Does your data science organization charge groups internally for your work? Are you set up like a typical IT development team that requests requirements, produces estimates for the work, and then bills it? I have yet to see a world-class data science organization that functions this way. Not only because the very act of billing creates friction in the system that lowers the speed and creativity of the solutions being built but also because it is a more systemic sign of the culture and mission of the organization.
There are solutions we have built-in hours or days as a data science organization. It would have taken weeks to create an estimate, get approval, move money, charter the project, and execute all of the IT processes I see within many companies. A typical larger-scale project at a major corporation could easily take weeks, if not months, to get approved, and if it wasn’t already contained within the budget cycle, it might need to wait for the next year to get started.
When I discuss this with many colleagues who are struggling within their own companies under this model, they are surprised that there are organizations out there that do not bill. I suggest that they have other support organizations at their companies that do not find billing to be necessary: Finance, HR, Legal, and typically every support organization other than IT. So why would data science follow the IT model versus these other organizations?
While data science has a component of the discipline that is highly technology-focused, leveraging algorithms and computers to do much of what they do, that does not mean it should follow the same processes and norms that are seen within an IT organization. One could argue that nearly all organizations will continue to grow the amount of technology and algorithms used in their business as well.
Negatives of the billing model
What are some of the negatives of the billing model? There are likely too many to list, but here are some of the few I see:
- It creates no value for the shareholder or the business: The internal movement of money is artificial and is all non-value-added work that simply costs money.
- It creates a build-to-specification mentality: If I’m a businessperson in the operation and I am asked to pay $140,000 to have someone internally build a solution for me, I expect that the solution does exactly what I specified. I want the names of those working on the project and a detailed timeline of what will be done. This contradicts the iterative, collaborative problem-solving methods used in data science. We want data scientists to be trusted advisors of the business that help drive transformation, and the billing doesn’t help support that goal.
- What gets done is based on who pays: The best data science problems that will have the most transformative effect on the business may not be where the business unit has allocated the funding, and if there is no funding source, the work will not get done. If you want data scientists to transform your business, you can’t assume you know where the work will take place in advance.

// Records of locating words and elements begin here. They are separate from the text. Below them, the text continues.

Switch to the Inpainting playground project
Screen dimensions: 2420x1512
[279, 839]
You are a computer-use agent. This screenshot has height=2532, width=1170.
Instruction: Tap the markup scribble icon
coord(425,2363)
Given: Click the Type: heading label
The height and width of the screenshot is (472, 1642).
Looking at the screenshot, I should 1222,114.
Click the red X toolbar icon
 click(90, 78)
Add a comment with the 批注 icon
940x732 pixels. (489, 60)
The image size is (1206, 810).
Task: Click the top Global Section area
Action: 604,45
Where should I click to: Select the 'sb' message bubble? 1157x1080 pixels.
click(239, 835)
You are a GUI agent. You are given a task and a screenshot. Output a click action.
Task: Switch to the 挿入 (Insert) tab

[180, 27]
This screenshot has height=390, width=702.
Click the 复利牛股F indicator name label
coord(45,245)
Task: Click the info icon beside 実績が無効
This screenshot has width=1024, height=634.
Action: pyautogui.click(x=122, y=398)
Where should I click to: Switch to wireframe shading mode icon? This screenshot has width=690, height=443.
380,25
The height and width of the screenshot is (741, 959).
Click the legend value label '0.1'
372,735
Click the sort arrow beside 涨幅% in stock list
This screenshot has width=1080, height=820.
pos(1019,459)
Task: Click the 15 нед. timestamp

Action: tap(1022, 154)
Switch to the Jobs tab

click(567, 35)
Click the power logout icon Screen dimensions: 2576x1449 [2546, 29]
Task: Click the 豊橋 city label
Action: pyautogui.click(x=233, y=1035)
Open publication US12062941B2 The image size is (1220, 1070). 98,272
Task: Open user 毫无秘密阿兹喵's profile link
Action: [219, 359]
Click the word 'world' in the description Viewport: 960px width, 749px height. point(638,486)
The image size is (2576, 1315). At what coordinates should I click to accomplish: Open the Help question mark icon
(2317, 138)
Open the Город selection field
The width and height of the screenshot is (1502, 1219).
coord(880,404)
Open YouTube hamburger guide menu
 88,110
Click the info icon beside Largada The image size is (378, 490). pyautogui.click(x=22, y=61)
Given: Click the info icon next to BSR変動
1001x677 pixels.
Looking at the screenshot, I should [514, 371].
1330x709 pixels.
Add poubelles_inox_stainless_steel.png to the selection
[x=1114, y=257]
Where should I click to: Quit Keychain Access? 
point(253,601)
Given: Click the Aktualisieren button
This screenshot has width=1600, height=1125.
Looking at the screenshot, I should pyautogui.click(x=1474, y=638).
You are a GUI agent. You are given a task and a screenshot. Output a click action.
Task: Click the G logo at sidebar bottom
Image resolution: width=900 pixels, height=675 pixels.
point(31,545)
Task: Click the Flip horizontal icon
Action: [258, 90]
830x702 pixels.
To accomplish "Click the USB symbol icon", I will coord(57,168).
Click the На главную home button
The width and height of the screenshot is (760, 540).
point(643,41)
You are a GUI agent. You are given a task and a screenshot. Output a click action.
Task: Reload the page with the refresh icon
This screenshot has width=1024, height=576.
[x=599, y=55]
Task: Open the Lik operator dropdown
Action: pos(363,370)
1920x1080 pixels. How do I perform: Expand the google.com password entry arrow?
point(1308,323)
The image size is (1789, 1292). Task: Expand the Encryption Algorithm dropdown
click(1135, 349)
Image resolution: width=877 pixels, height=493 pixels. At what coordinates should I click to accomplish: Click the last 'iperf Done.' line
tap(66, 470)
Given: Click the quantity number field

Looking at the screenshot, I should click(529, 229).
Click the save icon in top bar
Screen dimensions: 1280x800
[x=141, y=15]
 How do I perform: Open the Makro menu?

I have heard some suggest that billing is needed to prioritize work; however, this doesn’t appear to be the case for all other departments that do not use this mechanism. Finance teams know when to say ‘no’ to a request and where they will insert themselves. I would argue that if they do not know how to do this, billing is likely not the best way to solve the problem.
Why some say billing is important
So why do some say billing is important? I have hard people say that:
- It is a way to measure value: However, ROI is not measured by how much one estimated a project would cost or what someone paid; it is based on the real cost to deliver it and the real savings/impact it made on the business. I agree that measuring ROI can be important, but this should not be confused with billing.
- We need a way to prioritize the work: Again, if you can’t tell what is important, billing certainly isn’t going to help. You will now be working on the items that departments happen to have money for, but this isn’t necessarily based on the impact it will make.
- It allows the business to competitively bid the work outside: Certainly, the choice to go outside can be executed in any function, from legal, to finance, and HR. The decision of what to outsource is likely best made by the domain expert, not by the operation simply quoting each item. Legal decides when to leverage outside counsel, not the department seeking legal support. Data science shouldn’t be any different.
In the end, if the goal of your company is to have more people using data and analytics to solve problems, billing models simply add friction and reduce the chance of success.
I have not seen other organizations that engage in problem-solving work under a billing model. Six Sigma black belts do not work up estimated costs to bill their work. Engineers who are heading to a manufacturing site to solve an issue don’t typically ask for funding. If anything, I wonder if, one day, IT organizations will change their models to drop the billing. We don’t have a billing model at Alteryx for our Data Science organization, and we don’t have one for IT either. What does your business do? Would you like to drop your billing model?